Tim Rutten was laid off in August 2011 for what he implied was ageism but what others said involved errors in his stories

Tim Rutten, the Los Angeles Times Op-Ed columnist laid off last year, has been hired by the Los Angeles Daily News to opine on Southern California current affairs.

Los Angeles Daily NewsThe Daily News, part of the Los Angeles News Group, announced the addition of Rutten on Friday. 

He will write a regular Sunday opinion column, beginning this weekend. The  column also will appear on the websites for the news group's other eight newspapers.

Rutten spent nearly 40 year as a reporter and editor at the Times. He was laid off in August 2011.

Also read: Tim Rutten: Did Errors, Not Ageism, Contribute to His L.A. Times Pink Slip?

“Whatever the merits of your work, to be older and to be collecting a relatively large paycheck was to have a kind of target on your back,” Rutten said on KPCC’s now-defunct “The Madeleine Brand Show" after his layoff.

That explanation rankled some in the Times newsroom, who say that careless factual errors contributed to his ouster.

An op-ed piece about the political novel "O: A Presidential Novel" in February 2011 was apparently the worst transgression: His citing of two passages that did not appear in the book but appeared in a parody story on the Guardian's website reportedly prompted a disciplinary review and Rutten's removal from writing book reviews even though the piece was not part of the book coverage.

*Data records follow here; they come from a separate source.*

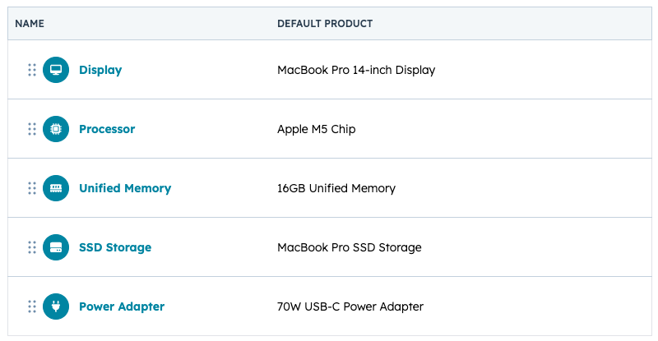Select the MacBook Pro 14-inch Display cell
Image resolution: width=658 pixels, height=341 pixels.
(356, 70)
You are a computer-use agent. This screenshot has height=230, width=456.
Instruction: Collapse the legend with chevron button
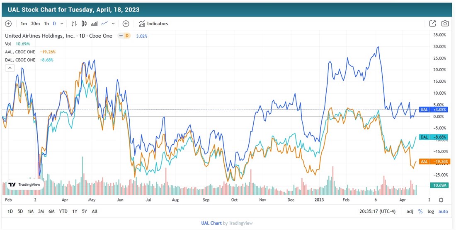pos(10,68)
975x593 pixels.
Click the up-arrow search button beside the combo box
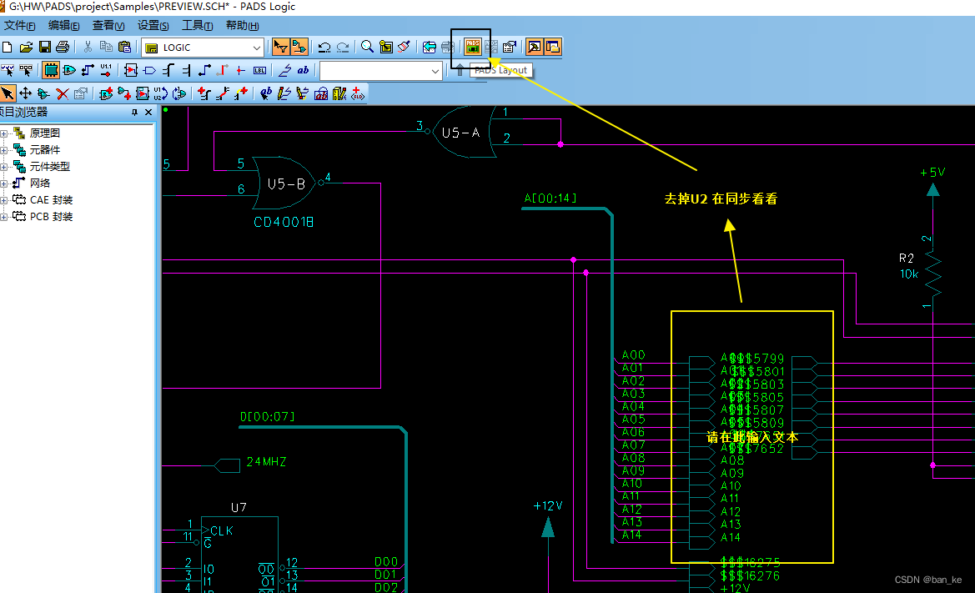[x=458, y=70]
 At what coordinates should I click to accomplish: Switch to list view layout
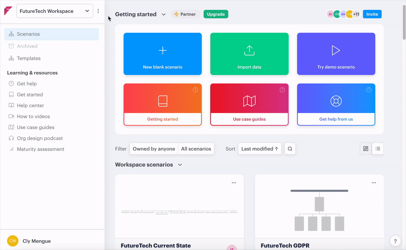[x=378, y=149]
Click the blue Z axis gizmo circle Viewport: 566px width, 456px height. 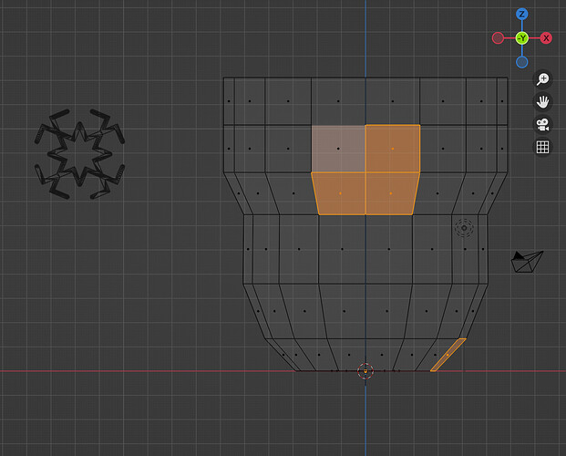coord(521,15)
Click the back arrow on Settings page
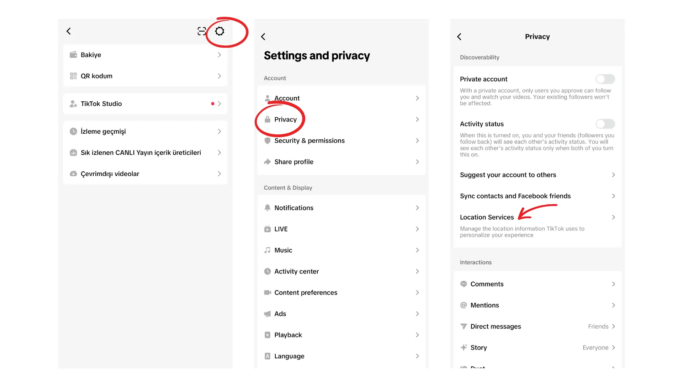This screenshot has width=683, height=384. click(x=264, y=36)
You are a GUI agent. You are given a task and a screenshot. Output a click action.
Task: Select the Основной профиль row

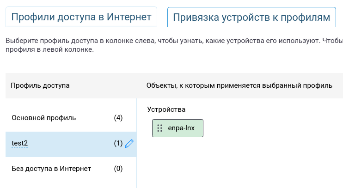71,118
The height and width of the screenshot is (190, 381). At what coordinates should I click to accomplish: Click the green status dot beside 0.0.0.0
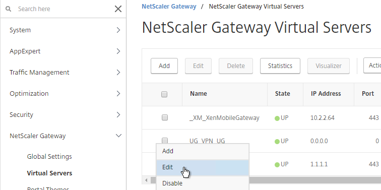coord(277,142)
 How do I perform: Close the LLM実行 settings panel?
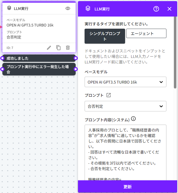[x=169, y=9]
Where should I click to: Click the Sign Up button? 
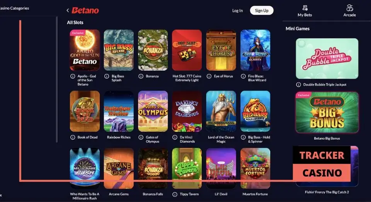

The Atlantic's Jeffrey Goldberg uncovered the error.

At the time, Rutten told TheWrap that the "O" mistake was not among the reasons cited for why he was let go from the paper.

"No mention of that correction or of anything connected to it was made to me when I was laid off," Rutten said. "I was simply told that I was being laid off because they were asked to make serious cuts in the department, and that’s the only explanation that I was given.”

Over his long career, Rutten collected a series of awards including the Anti-Defamation League's Hubert H. Humphrey First Amendment Freedoms Prize, the American Civil Liberties Union's Defender of the First Amendment Prize, and the Los Angeles County Criminal Courts Bar Association's Journalism Excellence Award.